It was about one year into our dating relationship when I sensed a difference in my boyfriend. My normally exuberant and passionate other half had become withdrawn, distracted, and disinterested when we were together. I scrambled to urge him back to his normal self by increasing the amount of time we spent together and being extra affectionate. I pushed him until he burst out with those three dreaded words:
“I need space.”
His declaration stopped me in my tracks as I racked my brain to try to figure out what I had done wrong. Fears of “maybe he doesn’t like me anymore” or “maybe this is the end” started racing through my mind. I decided to take a step back, as requested, and waited for his verdict.
For a few days we went from talking every day to sporadic texting. I feared the worst. So I was quite surprised when he cheerfully asked me out on a lovely date. Throughout the date I kept expecting him to bring up the conversation about space, but it never happened.
Sensing he must be hiding something, I finally asked him, “So, what’s wrong? Do you want space or not?”
He was flabbergasted that I was still thinking about it. Apparently to him asking for space was akin to asking to borrow a sweatshirt. Who’d have thought?
This episode made me realize that men and women have radically different needs when it comes to managing together time in a romantic relationship. For a woman, retreating in a relationship is a serious matter. According to psychologist John Gray, Ph.D., author of Men Are from Mars, Women Are from Venus, women generally only pull away from their significant other when there is a breach of trust, hurt, or disappointment.
Men, on the other hand, usually have an innate urge to retreat in order to refocus, recharge, and come back to the relationship with new energy. As Dr. Gray puts it, men need to step away in order to really feel the desire to be together again. This seemed to be the case for us.
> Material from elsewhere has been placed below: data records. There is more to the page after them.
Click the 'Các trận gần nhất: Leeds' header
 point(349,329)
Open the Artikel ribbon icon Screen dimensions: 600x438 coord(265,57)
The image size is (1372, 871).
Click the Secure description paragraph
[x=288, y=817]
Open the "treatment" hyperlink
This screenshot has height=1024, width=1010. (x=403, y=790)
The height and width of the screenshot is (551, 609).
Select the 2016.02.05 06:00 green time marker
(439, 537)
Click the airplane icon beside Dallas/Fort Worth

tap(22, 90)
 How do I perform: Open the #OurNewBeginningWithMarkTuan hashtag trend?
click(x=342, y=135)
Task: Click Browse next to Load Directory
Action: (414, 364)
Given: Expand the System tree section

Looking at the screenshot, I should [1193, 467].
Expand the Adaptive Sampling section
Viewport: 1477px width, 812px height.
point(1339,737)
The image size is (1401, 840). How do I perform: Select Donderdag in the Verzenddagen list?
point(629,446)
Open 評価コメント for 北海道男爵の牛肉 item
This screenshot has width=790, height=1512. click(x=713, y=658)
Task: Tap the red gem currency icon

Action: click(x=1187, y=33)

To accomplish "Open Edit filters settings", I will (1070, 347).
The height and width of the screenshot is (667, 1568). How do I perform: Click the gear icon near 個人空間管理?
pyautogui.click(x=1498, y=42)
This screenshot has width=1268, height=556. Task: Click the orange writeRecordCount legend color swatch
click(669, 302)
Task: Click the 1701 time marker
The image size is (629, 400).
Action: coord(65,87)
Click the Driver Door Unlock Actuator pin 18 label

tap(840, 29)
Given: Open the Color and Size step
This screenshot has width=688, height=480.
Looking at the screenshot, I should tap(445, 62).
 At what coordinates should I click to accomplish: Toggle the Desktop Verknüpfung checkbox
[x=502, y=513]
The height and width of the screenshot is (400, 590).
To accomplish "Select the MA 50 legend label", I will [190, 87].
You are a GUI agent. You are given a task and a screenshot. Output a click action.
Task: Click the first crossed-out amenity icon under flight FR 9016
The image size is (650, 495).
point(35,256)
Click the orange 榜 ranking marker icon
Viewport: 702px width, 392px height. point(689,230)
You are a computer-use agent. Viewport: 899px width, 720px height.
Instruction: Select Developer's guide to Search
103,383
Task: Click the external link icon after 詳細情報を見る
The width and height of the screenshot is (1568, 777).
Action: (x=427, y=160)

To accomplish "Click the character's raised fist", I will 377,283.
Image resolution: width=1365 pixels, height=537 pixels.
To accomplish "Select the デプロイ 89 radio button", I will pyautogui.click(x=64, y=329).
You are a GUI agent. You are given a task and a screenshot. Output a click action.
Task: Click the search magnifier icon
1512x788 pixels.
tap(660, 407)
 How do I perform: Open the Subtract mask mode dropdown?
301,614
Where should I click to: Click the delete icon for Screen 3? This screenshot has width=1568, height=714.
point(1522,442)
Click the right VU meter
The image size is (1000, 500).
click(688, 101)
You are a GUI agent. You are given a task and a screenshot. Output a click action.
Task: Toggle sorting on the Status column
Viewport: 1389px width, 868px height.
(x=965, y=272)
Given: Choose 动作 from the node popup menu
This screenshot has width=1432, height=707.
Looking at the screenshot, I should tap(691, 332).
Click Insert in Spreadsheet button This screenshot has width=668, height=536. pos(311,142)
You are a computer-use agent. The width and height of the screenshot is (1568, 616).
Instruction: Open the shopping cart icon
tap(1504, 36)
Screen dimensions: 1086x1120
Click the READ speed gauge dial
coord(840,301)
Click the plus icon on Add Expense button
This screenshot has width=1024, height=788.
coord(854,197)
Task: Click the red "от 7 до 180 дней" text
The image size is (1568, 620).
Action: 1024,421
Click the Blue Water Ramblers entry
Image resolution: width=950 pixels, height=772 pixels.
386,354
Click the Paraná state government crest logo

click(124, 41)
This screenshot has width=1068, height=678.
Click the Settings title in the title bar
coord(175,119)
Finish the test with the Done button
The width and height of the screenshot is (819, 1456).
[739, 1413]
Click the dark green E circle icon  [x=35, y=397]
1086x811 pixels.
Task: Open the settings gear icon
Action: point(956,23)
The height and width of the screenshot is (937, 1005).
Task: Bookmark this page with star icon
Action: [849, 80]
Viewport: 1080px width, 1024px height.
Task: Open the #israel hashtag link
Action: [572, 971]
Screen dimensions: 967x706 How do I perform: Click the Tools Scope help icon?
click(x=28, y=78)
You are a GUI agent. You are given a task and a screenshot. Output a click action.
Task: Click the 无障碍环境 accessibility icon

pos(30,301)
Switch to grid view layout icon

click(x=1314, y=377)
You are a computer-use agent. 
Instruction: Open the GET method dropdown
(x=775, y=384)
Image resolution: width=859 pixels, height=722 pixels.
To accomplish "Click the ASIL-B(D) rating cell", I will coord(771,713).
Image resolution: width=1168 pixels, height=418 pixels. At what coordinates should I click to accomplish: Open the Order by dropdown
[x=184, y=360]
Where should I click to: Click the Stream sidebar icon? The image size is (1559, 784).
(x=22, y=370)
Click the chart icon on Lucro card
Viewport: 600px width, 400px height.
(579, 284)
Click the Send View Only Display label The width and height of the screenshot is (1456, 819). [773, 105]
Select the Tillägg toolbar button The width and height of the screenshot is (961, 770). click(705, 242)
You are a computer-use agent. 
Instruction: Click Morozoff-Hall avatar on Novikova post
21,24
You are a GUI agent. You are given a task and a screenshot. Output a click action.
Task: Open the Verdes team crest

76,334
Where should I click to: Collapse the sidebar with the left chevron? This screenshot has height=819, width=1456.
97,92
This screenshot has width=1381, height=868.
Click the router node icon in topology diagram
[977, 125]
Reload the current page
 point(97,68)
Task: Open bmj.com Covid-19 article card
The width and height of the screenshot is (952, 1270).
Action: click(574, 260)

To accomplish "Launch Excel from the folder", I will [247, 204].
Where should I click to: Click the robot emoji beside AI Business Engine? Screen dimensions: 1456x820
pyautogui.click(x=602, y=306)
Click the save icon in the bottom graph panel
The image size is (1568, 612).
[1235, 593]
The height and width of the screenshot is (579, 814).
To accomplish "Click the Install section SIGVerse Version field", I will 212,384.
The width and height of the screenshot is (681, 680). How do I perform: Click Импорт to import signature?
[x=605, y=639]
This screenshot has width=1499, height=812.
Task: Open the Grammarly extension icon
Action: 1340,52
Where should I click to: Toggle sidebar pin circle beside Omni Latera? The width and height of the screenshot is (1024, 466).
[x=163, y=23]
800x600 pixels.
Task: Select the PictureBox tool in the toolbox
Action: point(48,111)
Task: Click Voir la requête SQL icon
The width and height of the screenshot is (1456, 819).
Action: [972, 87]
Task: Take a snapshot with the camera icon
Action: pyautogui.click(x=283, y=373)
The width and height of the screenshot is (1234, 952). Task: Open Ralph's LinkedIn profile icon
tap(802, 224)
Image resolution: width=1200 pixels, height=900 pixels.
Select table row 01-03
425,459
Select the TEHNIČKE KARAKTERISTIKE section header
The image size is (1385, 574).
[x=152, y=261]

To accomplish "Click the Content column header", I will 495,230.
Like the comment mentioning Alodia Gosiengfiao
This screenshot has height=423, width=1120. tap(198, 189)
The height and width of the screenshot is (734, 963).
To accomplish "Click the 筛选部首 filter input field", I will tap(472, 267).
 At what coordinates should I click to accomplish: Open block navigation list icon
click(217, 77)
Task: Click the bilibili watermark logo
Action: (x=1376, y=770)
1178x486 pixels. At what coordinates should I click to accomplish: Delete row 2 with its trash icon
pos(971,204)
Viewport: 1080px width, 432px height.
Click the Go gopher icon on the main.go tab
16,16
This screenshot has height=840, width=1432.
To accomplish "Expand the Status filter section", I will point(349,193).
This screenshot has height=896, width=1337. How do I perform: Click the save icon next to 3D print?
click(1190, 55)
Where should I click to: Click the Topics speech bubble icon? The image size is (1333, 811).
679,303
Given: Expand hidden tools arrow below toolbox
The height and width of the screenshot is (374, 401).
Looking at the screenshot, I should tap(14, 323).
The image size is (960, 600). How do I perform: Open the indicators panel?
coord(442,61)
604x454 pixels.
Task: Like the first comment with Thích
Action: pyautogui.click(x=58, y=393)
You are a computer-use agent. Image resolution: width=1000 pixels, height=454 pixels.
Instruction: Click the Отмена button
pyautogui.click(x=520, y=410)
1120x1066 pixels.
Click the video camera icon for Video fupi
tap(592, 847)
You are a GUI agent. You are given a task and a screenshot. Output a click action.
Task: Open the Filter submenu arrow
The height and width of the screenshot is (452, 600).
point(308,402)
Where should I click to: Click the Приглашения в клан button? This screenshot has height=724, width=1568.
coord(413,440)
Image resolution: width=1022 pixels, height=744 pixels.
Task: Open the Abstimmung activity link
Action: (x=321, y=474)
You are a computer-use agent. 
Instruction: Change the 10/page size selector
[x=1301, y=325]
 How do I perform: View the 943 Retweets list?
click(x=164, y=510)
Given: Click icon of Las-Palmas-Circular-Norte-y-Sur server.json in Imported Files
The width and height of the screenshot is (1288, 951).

Of course, be careful not to confuse a need for a recharge with a man who lacks investment in and dedication to a relationship. If he’s constantly asking for space or has never seemed to care about spending time with you, you are probably dealing with a different sort of problem. But if you notice a pattern of his requesting space after streaks of constant togetherness, he’s probably just in need of a recharge.
Over the course of our relationship, there have been other times when my boyfriend expressed a need for a little time-out. But this didn’t mean that our relationship was destined for failure. In fact, here we are, six years later and happily married!
Instead of letting this be a source of insecurity between us, we came up with ideas to help us create natural space in our relationship to avoid him bottling up his need to recharge. We had to change to accommodate our natural differences in order to maximize the best parts of our relationship. It ended up having a great effect on me as well. Even though I didn’t feel the same need to step back, focusing on two things really helped both of us maximize the best parts of our relationship.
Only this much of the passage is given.